Justiça dos EUA mantém processo contra Meta por suspeita de viciar crianças em Instagram e Facebook

Empresa é acusada por procuradores de 29 estados de desenvolver plataformas que estimulam a dependência entre crianças e adolescentes.
A Justiça dos Estados Unidos rejeitou o pedido da Meta Platforms para encerrar uma ação que acusa a empresa de criar o Facebook e o Instagram de forma a tornar crianças e adolescentes dependentes das plataformas.

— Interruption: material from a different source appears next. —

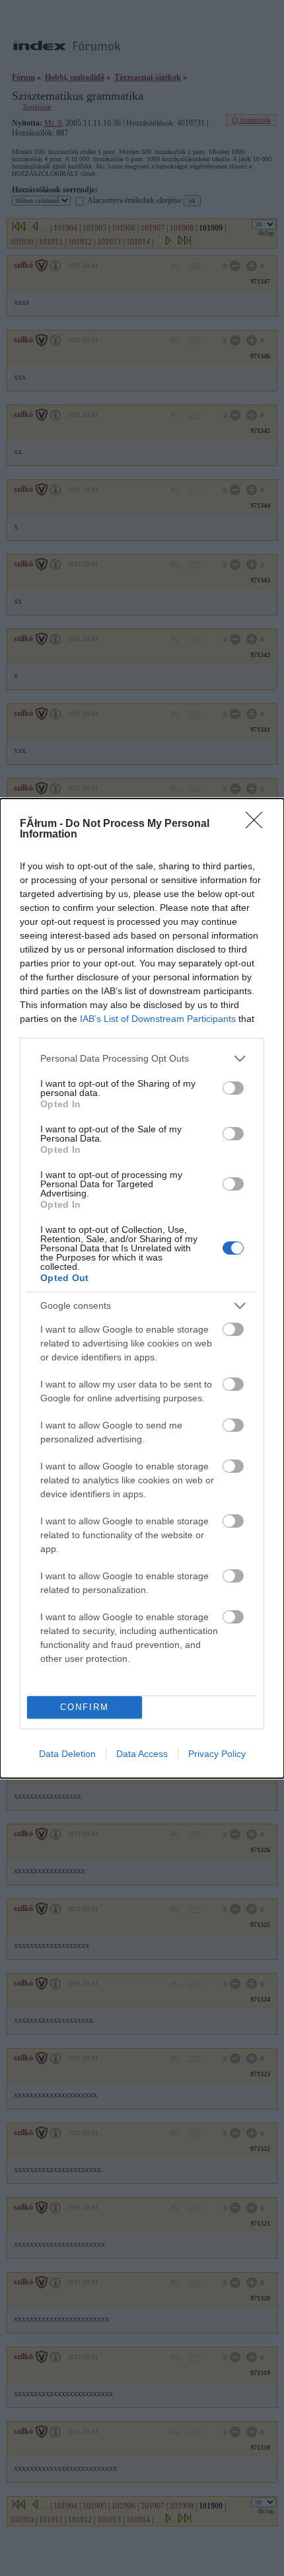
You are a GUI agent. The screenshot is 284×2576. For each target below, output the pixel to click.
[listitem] (142, 1059)
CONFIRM (84, 1707)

A decisão foi tomada pela juíza federal Yvonne Gonzalez Rogers, da Califórnia, que manteve as acusações de práticas enganosas, concorrência desleal e violações da Lei de Proteção à Privacidade Online das Crianças (COPPA).
Segundo os procuradores de 29 estados norte-americanos, a Meta teria ocultado conscientemente os riscos e danos causados pelas redes sociais ao público jovem.

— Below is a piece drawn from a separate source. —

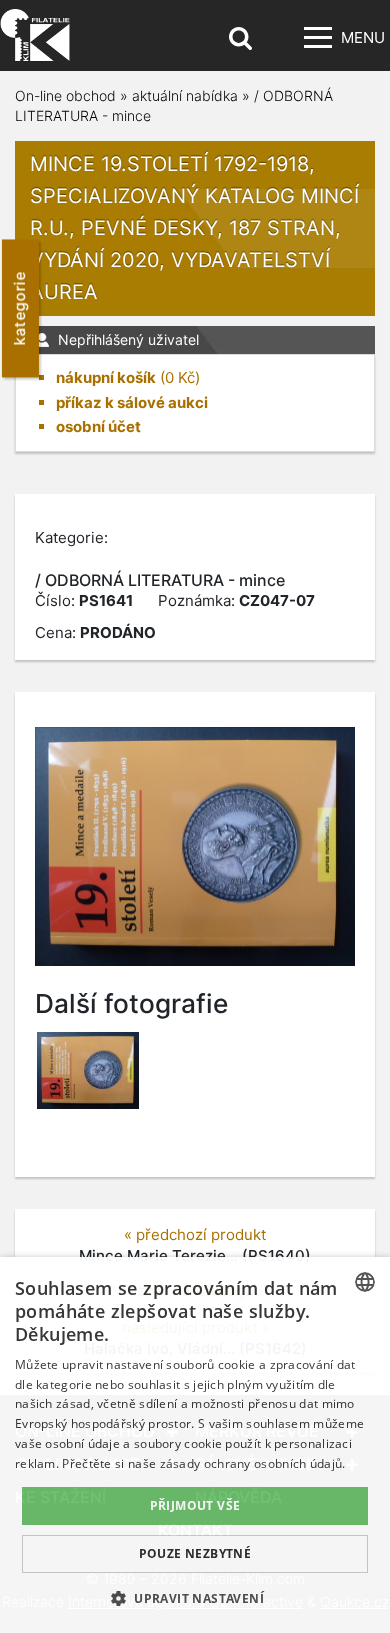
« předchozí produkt (195, 1234)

A magistrada também concluiu que a empresa não cumpriu exigências legais relacionadas à notificação e ao consentimento dos pais para o uso das plataformas por menores de idade.
Em nota, a Meta afirmou que discorda das acusações e disse estar confiante de que as provas demonstrarão seu compromisso com a segurança dos jovens.
Além dessa ação, a empresa enfrenta um processo coletivo movido por mais de 2.600 pessoas, distritos escolares e governos locais, que questionam se redes sociais como Facebook, Instagram, YouTube, Snapchat e TikTok foram projetadas para gerar dependência em crianças e adolescentes.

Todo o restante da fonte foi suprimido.